Ghosts On The Internet

Gavin Bell

By rights the internet should be full of poltergeists, poor rootless things looking for their real homes. Many events on the internet are not properly associated with their correct timeframe. I don’t mean a server set to the wrong time, though that happens too. Much of the content published on the internet is separated from any proper reference to its publication time. What does publication even mean? Let me tell you a story…

“It is 2019 and this is Kathy Clees reporting on the story of the moment, the shock purchase of Microsoft by Apple Inc. A Internet Explorer security scare story from 2008 was responsible, yes from 11 years ago, accidently promoted by an analyst, who neglected to check the date of their sources.”

If you think this is fanciful nonsense, then cast your mind back to September 2008, this story in Wired or The Times (UK) about a huge United Airlines stock tumble. A Florida newspaper had a automated popular story section. A random reader looking at a story about United’s 2002 Bankruptcy proceedings caused this story to get picked up by Google’s later visit to the South Florida Sun Sentinel’s news home page.

The story was undated, Google’s news engine apparently gave it a 2008 date, an analyst picked it up and pushed it to Bloomberg and within minutes the United stock was tumbling. Their stock price dropped from $12 to $3, then recovered to $11 over the day. An eight percent fall in share price over a mis-configured date

Completing this out of order Christmas Carol, lets look at what is current practice and how dates are managed, we might even get to clank some chains. Publication date used to be inseparable from publication, the two things where stamped on the same piece of paper. How can we determine when things have been published, now?

DATA EXTRACT |
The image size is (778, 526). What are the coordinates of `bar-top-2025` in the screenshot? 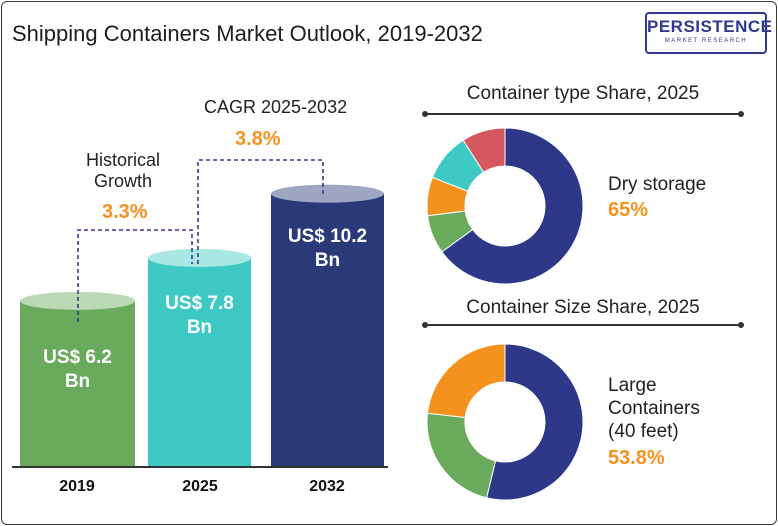 It's located at (200, 258).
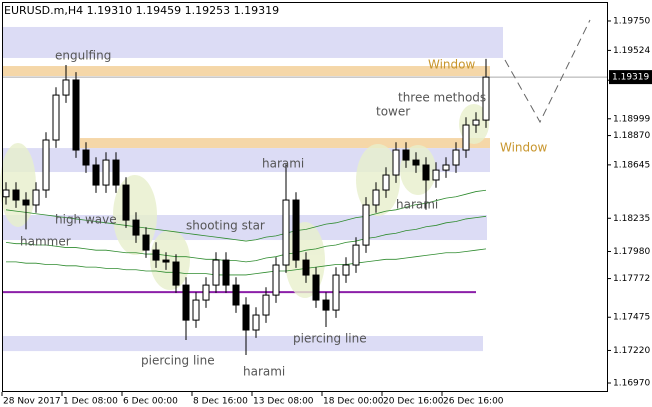 Image resolution: width=652 pixels, height=407 pixels. Describe the element at coordinates (442, 98) in the screenshot. I see `annotation: three methods` at that location.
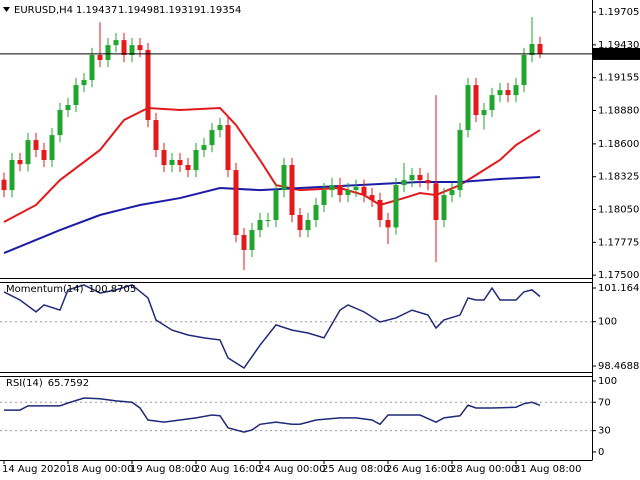 This screenshot has width=640, height=480. I want to click on line, so click(272, 415).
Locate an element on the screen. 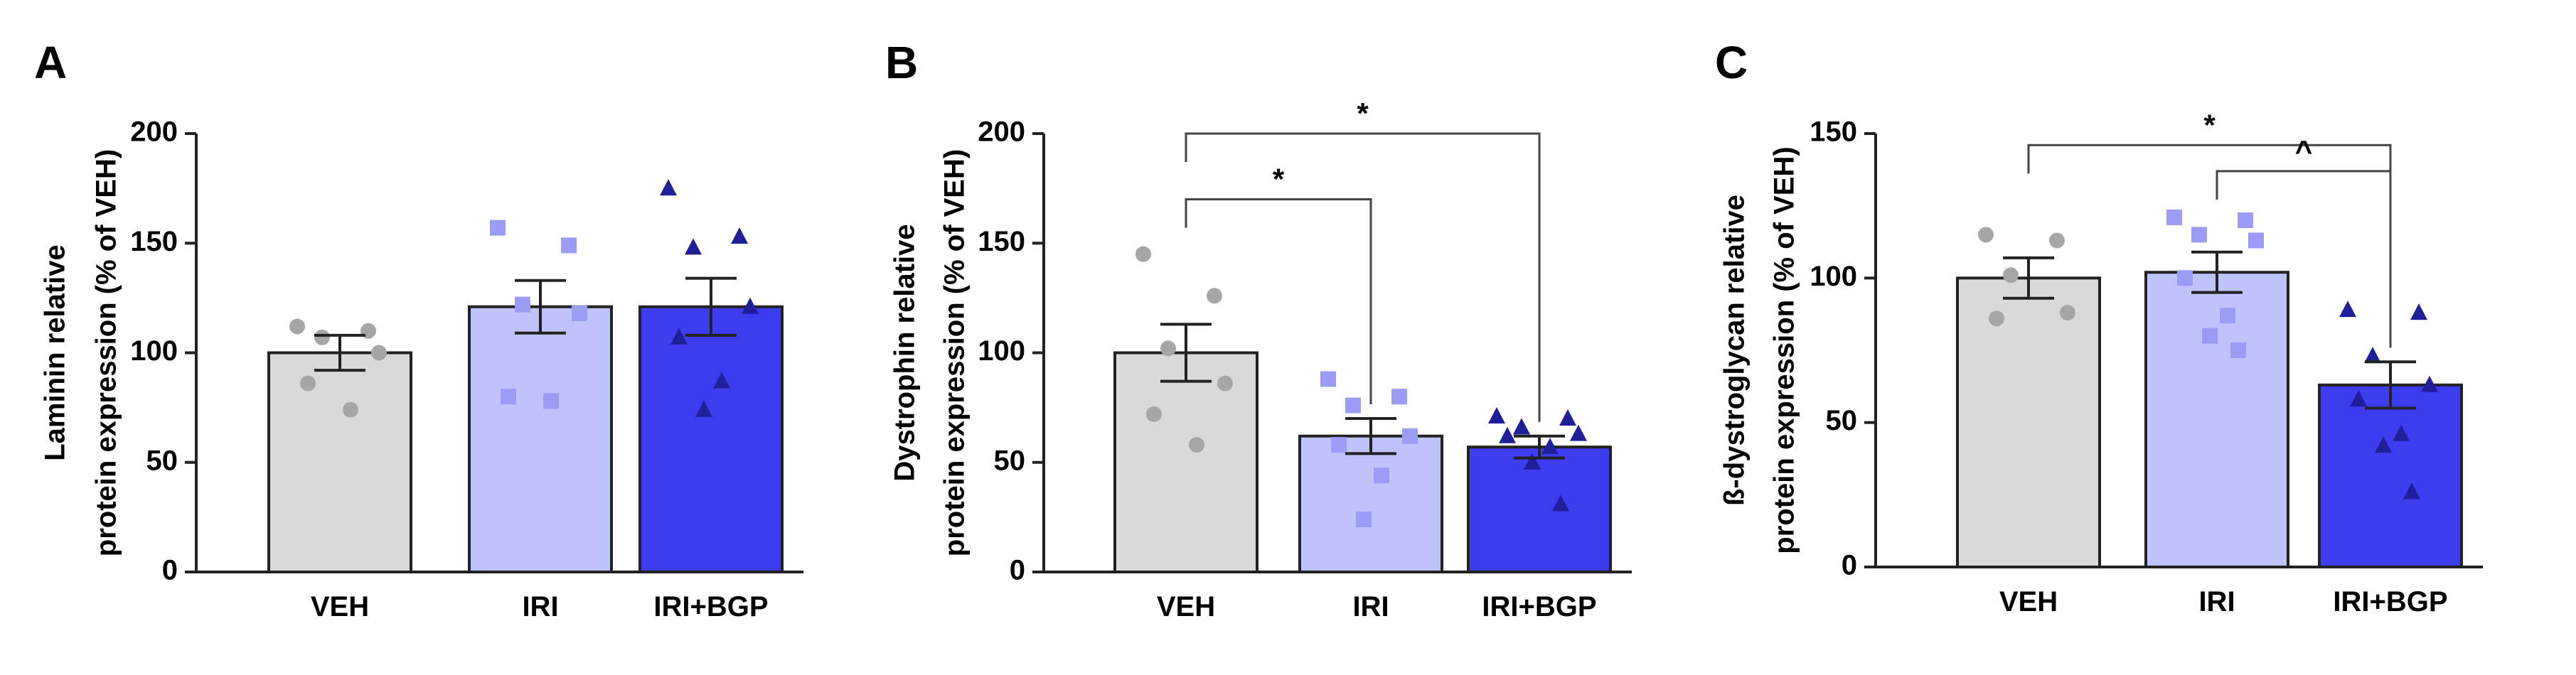 This screenshot has width=2576, height=675. panel-label: A is located at coordinates (50, 62).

PROBLEMS TO SOLVE |
- 1) For the article "Ghosts On The Internet," decide whether each statement below agrees with it. Answer yes or no for each, and quote the exact words from the article that settle it.
(a) The United Airlines stock tumble happened in September 2008.
(b) The author's main concern is servers set to the wrong time.
(c) The story that set off the stock drop had no date.
- 2) Transcribe everything in the article "Ghosts On The Internet" from "If you think" down to "news home page.", without changing a single character.

SOLVED PROBLEMS |
- 1)
(a) Yes: "cast your mind back to September 2008, this story in Wired or The Times (UK) about a huge United Airlines stock tumble"
(b) No: "I don’t mean a server set to the wrong time, though that happens too."
(c) Yes: "The story was undated"

- 2)
If you think this is fanciful nonsense, then cast your mind back to September 2008, this story in Wired or The Times (UK) about a huge United Airlines stock tumble. A Florida newspaper had a automated popular story section. A random reader looking at a story about United’s 2002 Bankruptcy proceedings caused this story to get picked up by Google’s later visit to the South Florida Sun Sentinel’s news home page.